> [RECORDS FOR THE EXERCISE]:

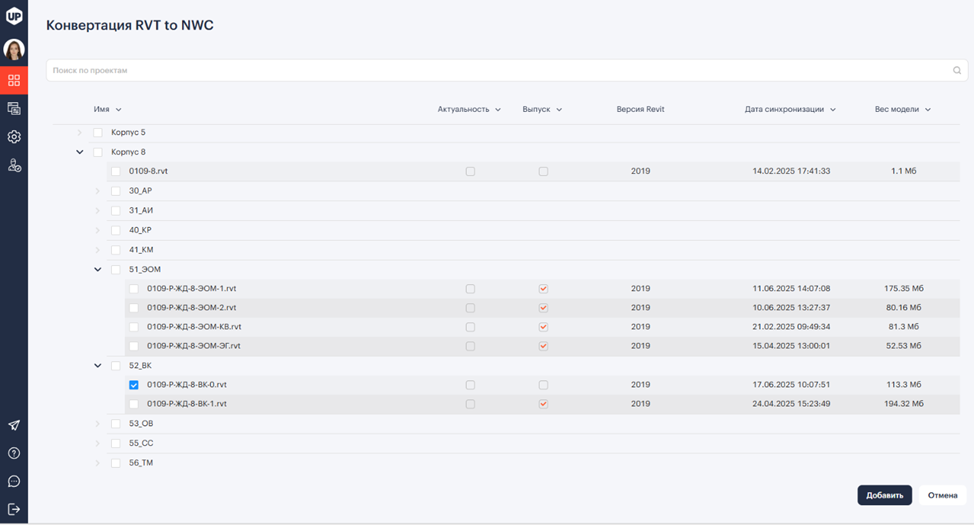Expand the 53_ОВ folder
Viewport: 974px width, 525px height.
[98, 424]

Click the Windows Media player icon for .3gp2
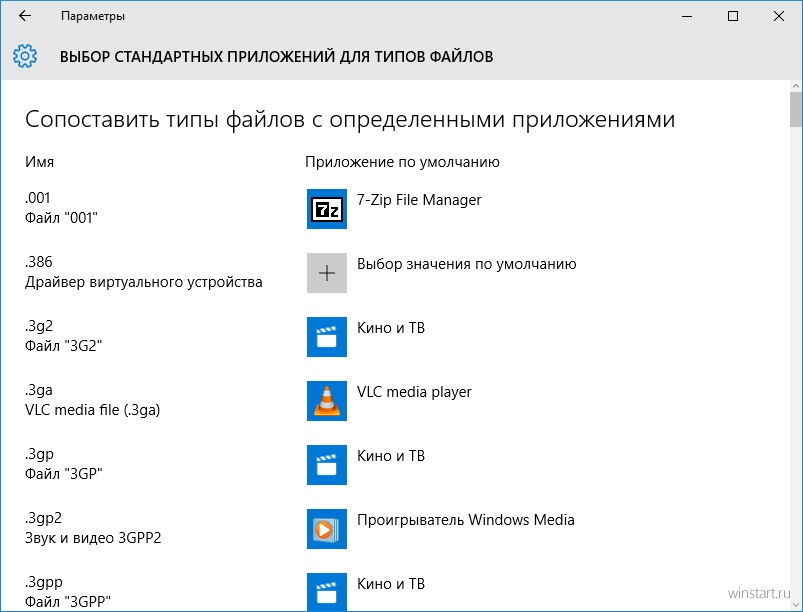(326, 529)
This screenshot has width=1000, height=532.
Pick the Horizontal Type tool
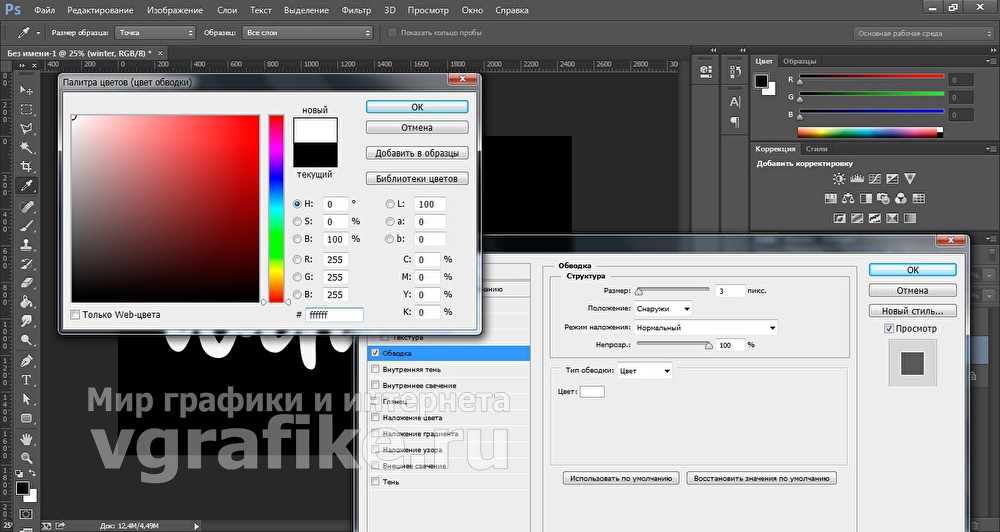(x=26, y=380)
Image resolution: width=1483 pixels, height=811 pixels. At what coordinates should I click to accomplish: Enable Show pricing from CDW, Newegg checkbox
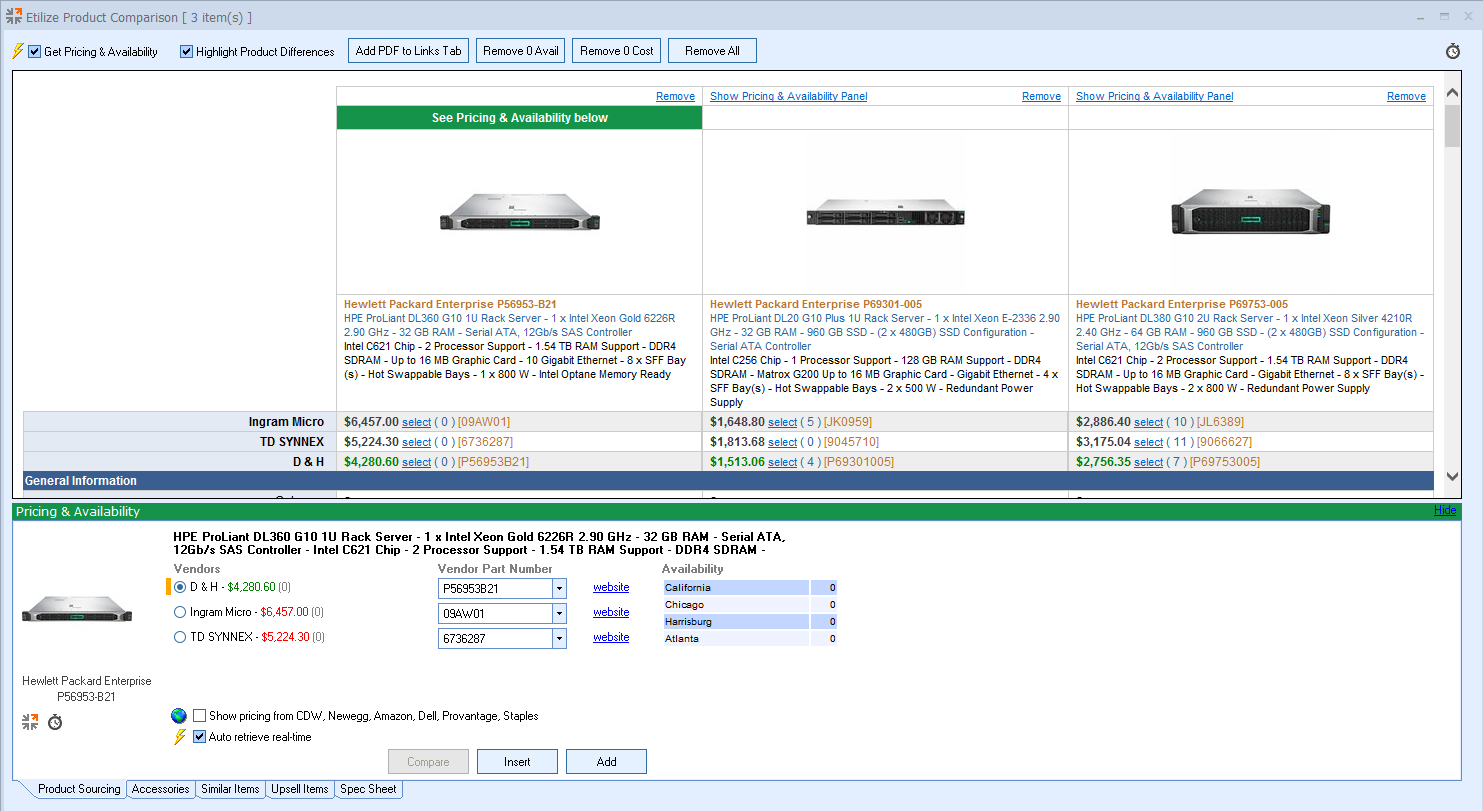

> [EXERCISE BRIEF]: The lines from the one containing "Click the Windows Media player icon for .3gp2" up to and including the last line of the material above are to be given again exactly; any pictures are dropped.

> [OUTPUT FOR THIS EXERCISE]:
Click the Windows Media player icon for .3gp2
(326, 529)
This screenshot has width=1000, height=532.
Pick the Horizontal Type tool
(x=26, y=380)
Image resolution: width=1483 pixels, height=811 pixels. At what coordinates should I click to accomplish: Enable Show pricing from CDW, Newegg checkbox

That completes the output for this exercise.